Nothing but the lines below from the one containing "Where should I" through the one containing "This screenshot has height=822, width=1456." should appear in the answer, exact and without pictures.

Task data:
- - - - -

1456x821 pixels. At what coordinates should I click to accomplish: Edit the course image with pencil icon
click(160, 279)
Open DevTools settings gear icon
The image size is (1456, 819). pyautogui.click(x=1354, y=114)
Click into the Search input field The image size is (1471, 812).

- - - - -

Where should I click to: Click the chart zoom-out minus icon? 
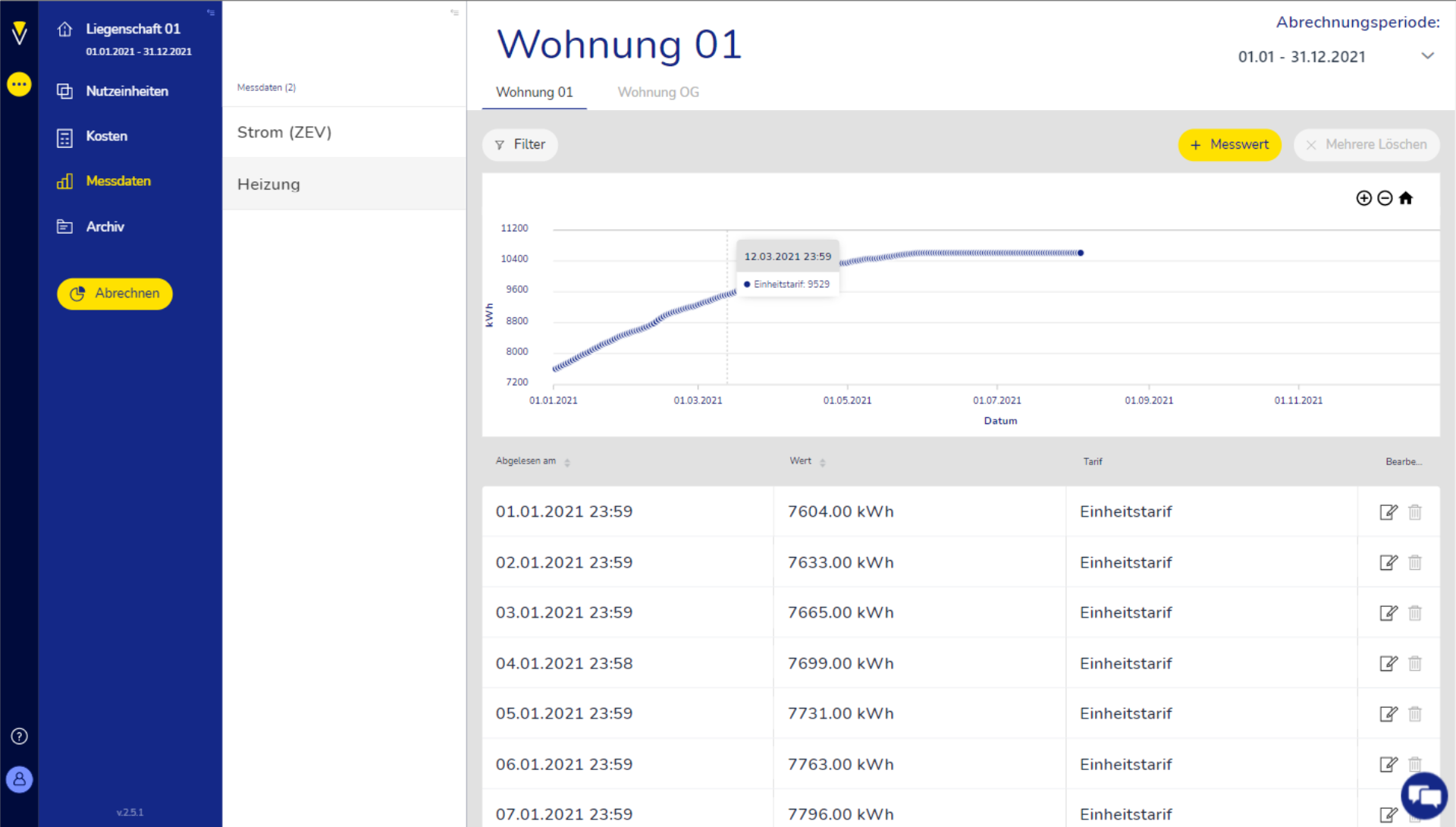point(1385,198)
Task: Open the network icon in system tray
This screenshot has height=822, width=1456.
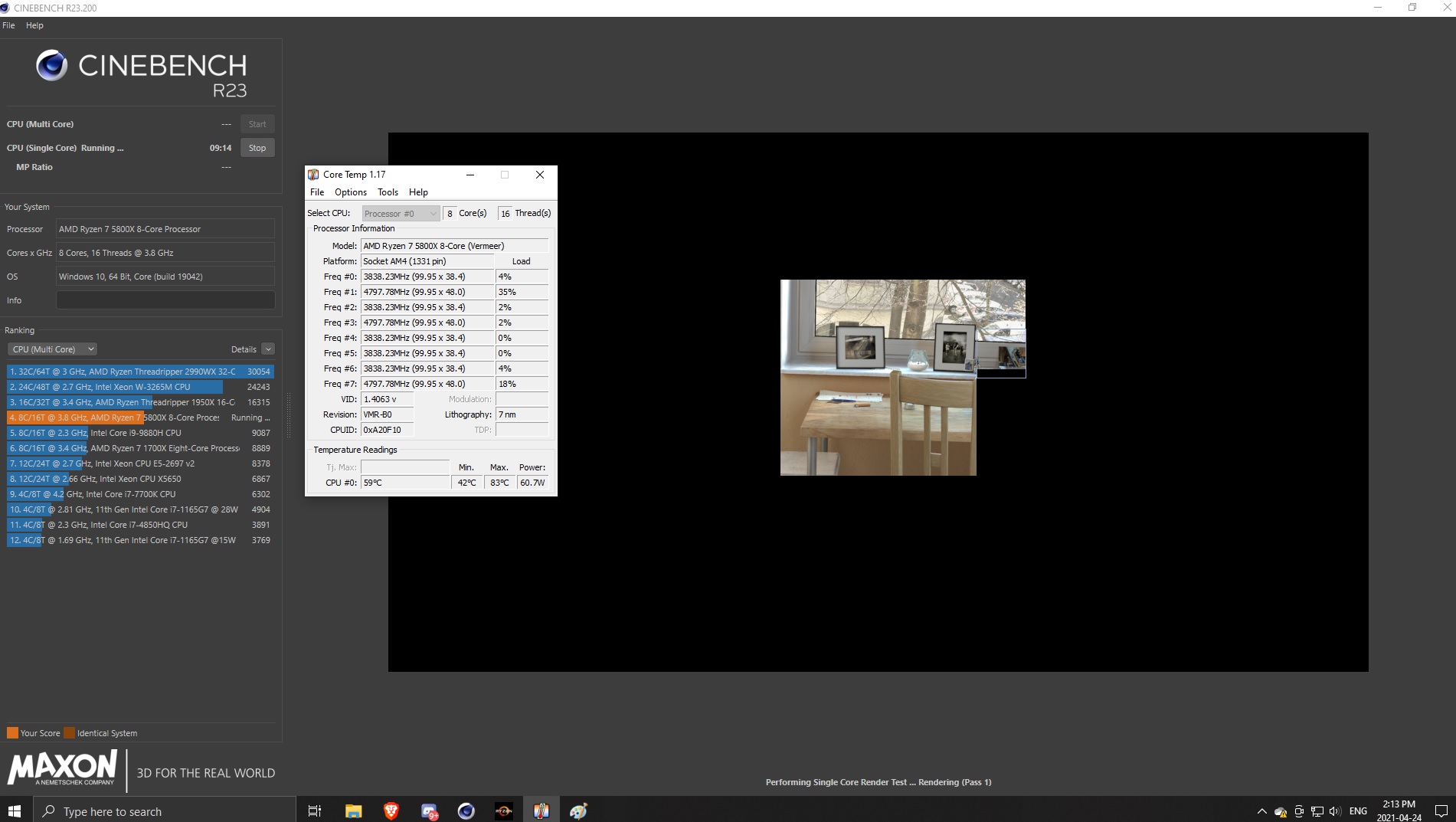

- - - - -

Your solution:
Where should I click to: Click the chart zoom-out minus icon? 
point(1385,198)
Task: Open the network icon in system tray
This screenshot has height=822, width=1456.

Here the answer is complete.